Battery storage is an international phenomenon. It is expected to grow to 40 GW by 2020 (2).
A McKinsey and Company report recently looked at storage developments globally and concluded that:
[S]torage is starting to play a broader role in energy markets, moving from niche uses such as grid balancing to broader ones such as replacing conventional power generators for reliability…
Battery storage is entering a dynamic and uncertain period. There will be big winners and losers, and the sources of value will constantly evolve depending on four factors: how quickly storage costs fall; how utilities adapt by improving services, incorporating new distributed energy alternatives, and reducing grid-system cost; how nimble third parties are; and whether regulators can strike the right balance between encouraging a healthy market for storage (and solar) and ensuring sustainable economics for the utilities. All this will be treacherous territory to navigate, and there will no doubt be missteps along the way. But there is also no doubt that storage’s time is coming (3).

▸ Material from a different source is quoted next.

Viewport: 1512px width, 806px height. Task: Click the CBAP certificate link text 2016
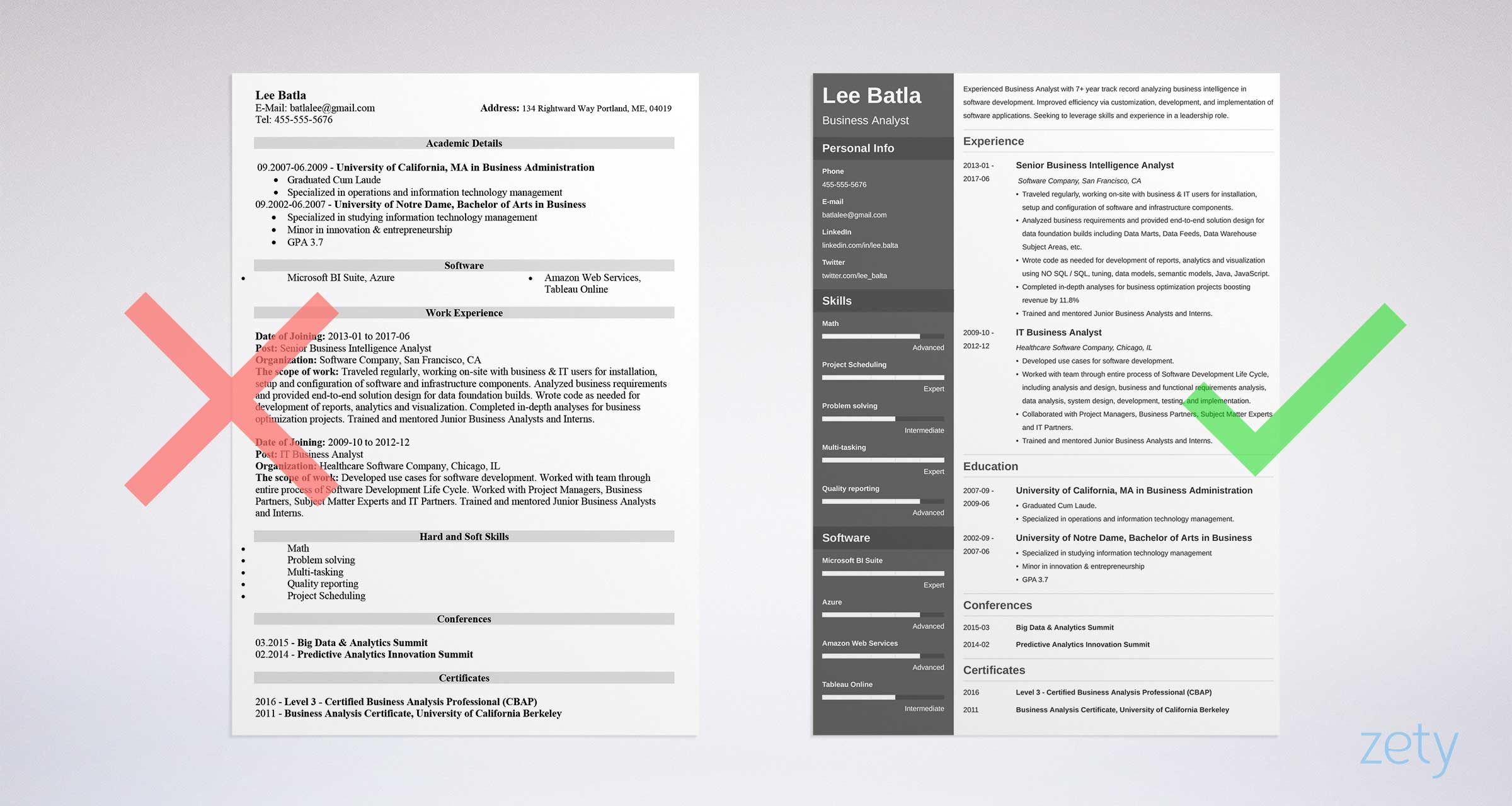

In addition to the U.S., these developments are occurring around the globe, from Europe, Australia, Asia, Africa and South America. While a lot of attention was focused on California, a state that has done more to nurture storage than any other region, there was plenty of action in Asia, Europe, and Australia.
Tesla focused most of its attention on Australia in the second half of the year; residential storage developers continue to see Germany as the market to watch; and China is emerging as a global electric-vehicle behemoth (4).
As an end of 2017 round in international energy business activity stated:
…when you look at the activity in 2017, a pattern emerges.
Over the past year, we’ve seen a number of major European energy companies — and some Japanese, American and Israeli ones as well—buy into the proposition that providing distributed energy technologies and services to their customers will be a significant part of their futures.
This pattern stands out most clearly in the big European energy giants’ shopping spree this year, starting with Enel’s purchase of Demand Energy in January 5 and closing with Centrica’s purchase of REstore in November (6).
In between, we’ve seen Total, E.ON, Engie, and Shell also make significant acquisitions ranging from demand response and electric-vehicle management to energy storage and the connected home (7).
Figure 12 shows the story of global development in storage.
And there seems to be heightened interest among the international environmental and energy community about the climate emissions benefits of increased storage and renewables development through 2050.
But oddly enough, how storage plays a role in the decarbonization discussion too often has been left to skeptics and contrarians, combining attacks on renewable energy transition scenarios with efforts to minimize the positive role of storage can play to solve energy problems. More thoughtful analysis and action are needed to help develop consensus around these long-term issues regarding the role of storage in the future energy system.